What is required -
Exactly the lines from the one containing "[Grey Twitter Icon] (794, 22)" through the end of the listing should be written out, both ends included, and nothing more.

---------- Data excerpts

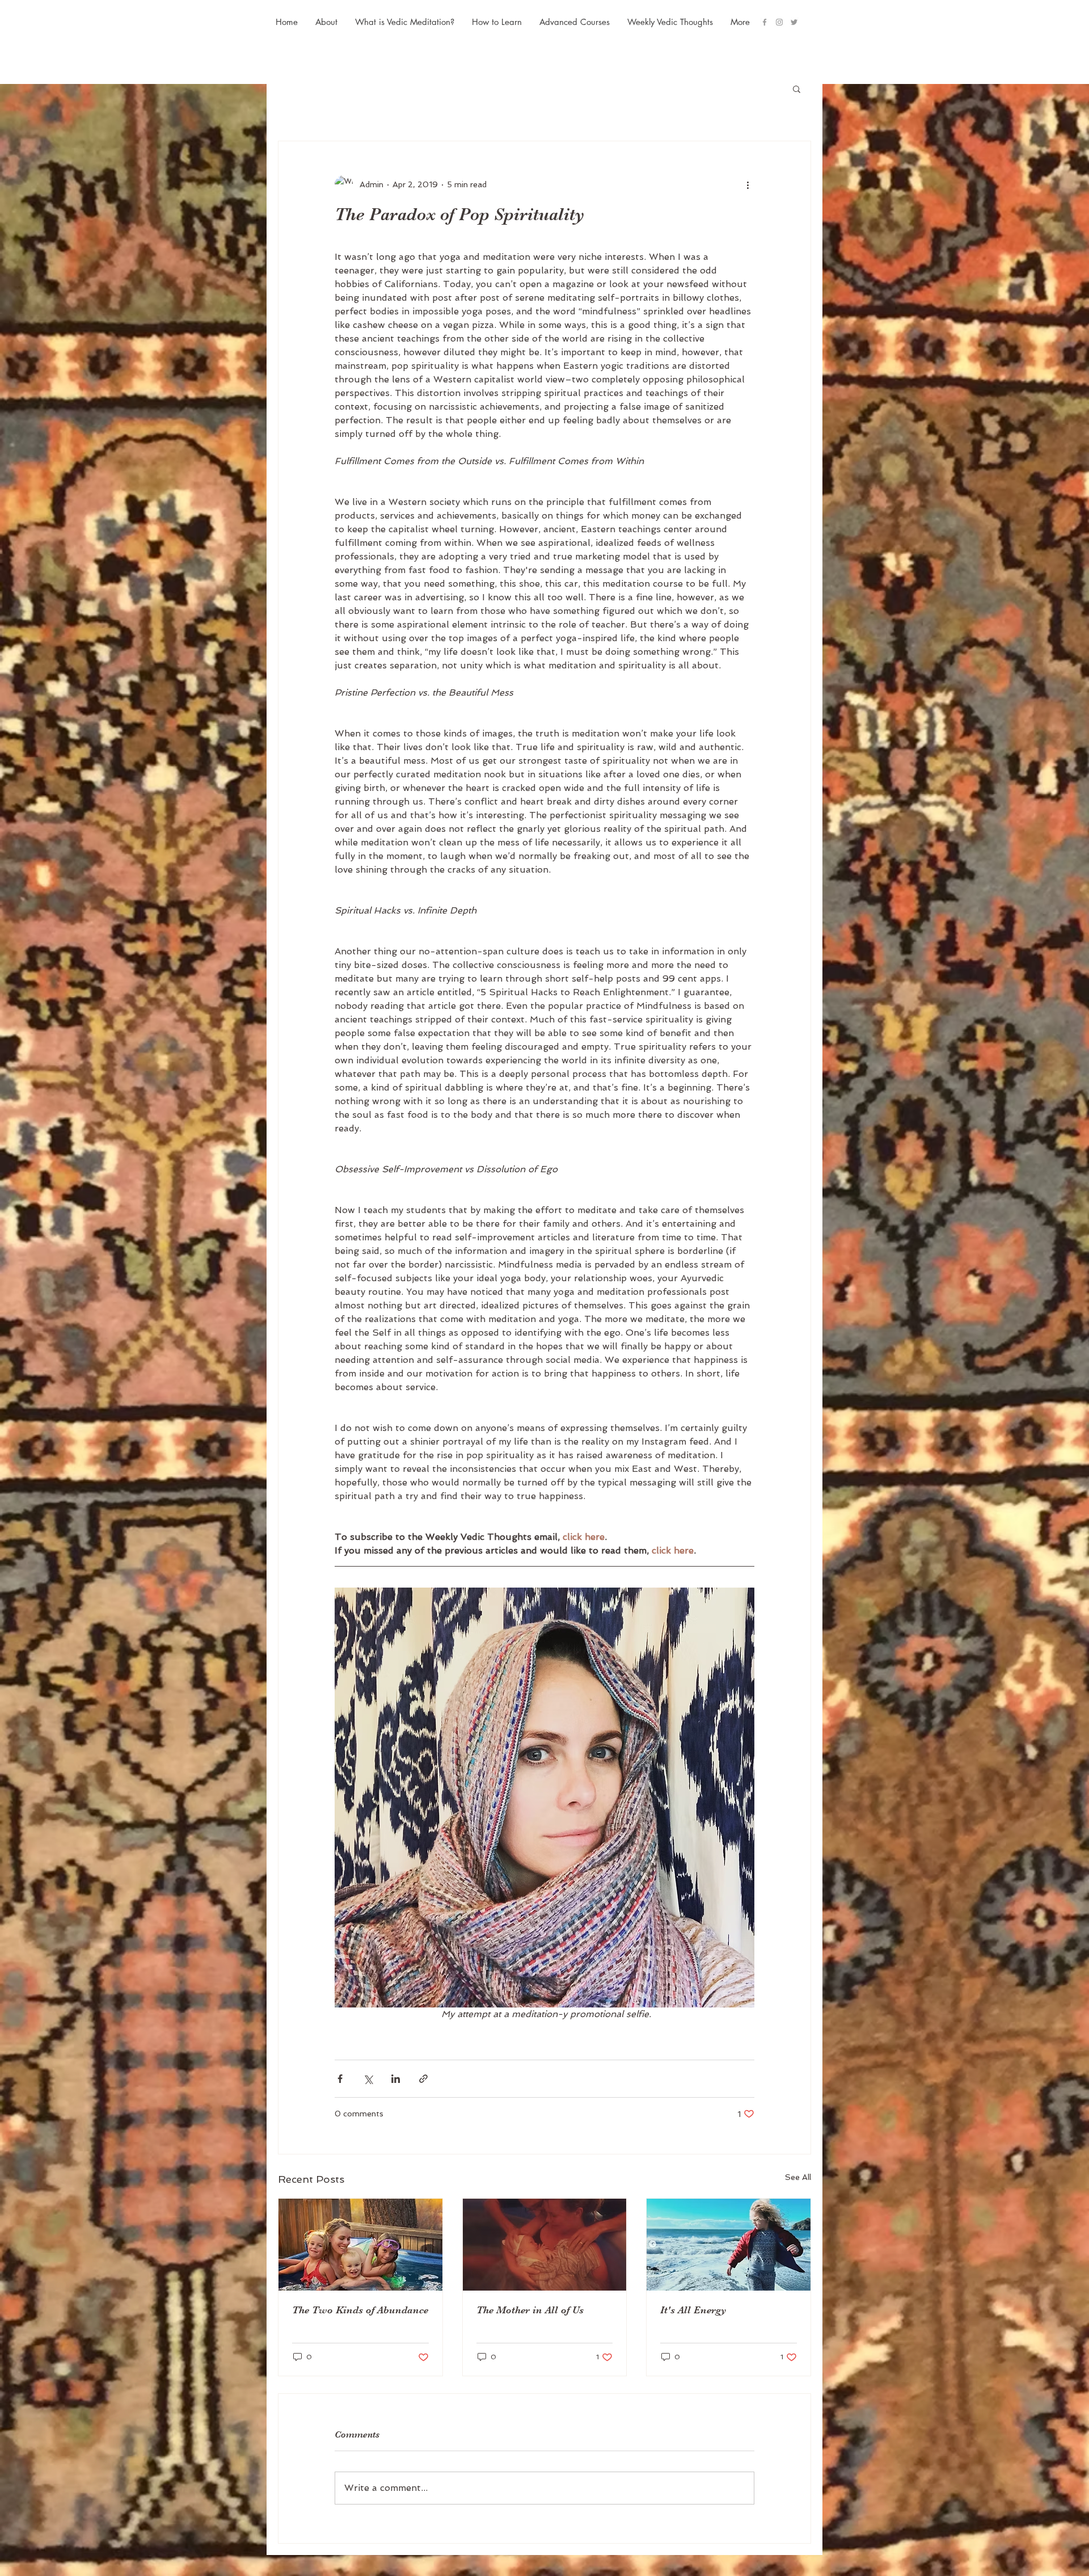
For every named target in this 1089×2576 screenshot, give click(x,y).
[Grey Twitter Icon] (794, 22)
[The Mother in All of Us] (545, 2245)
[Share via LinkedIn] (395, 2078)
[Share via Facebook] (340, 2078)
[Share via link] (423, 2078)
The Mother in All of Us (530, 2310)
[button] (574, 22)
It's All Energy (693, 2310)
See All (798, 2177)
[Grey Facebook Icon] (764, 22)
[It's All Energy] (729, 2245)
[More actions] (747, 184)
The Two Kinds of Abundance (360, 2310)
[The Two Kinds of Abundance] (360, 2245)
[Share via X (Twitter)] (367, 2078)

--------------------

Result of this task -
[Grey Twitter Icon] (794, 22)
[The Mother in All of Us] (545, 2245)
[Share via LinkedIn] (395, 2078)
[Share via Facebook] (340, 2078)
[Share via link] (423, 2078)
The Mother in All of Us (530, 2310)
[button] (574, 22)
It's All Energy (693, 2310)
See All (798, 2177)
[Grey Facebook Icon] (764, 22)
[It's All Energy] (729, 2245)
[More actions] (747, 184)
The Two Kinds of Abundance (360, 2310)
[The Two Kinds of Abundance] (360, 2245)
[Share via X (Twitter)] (367, 2078)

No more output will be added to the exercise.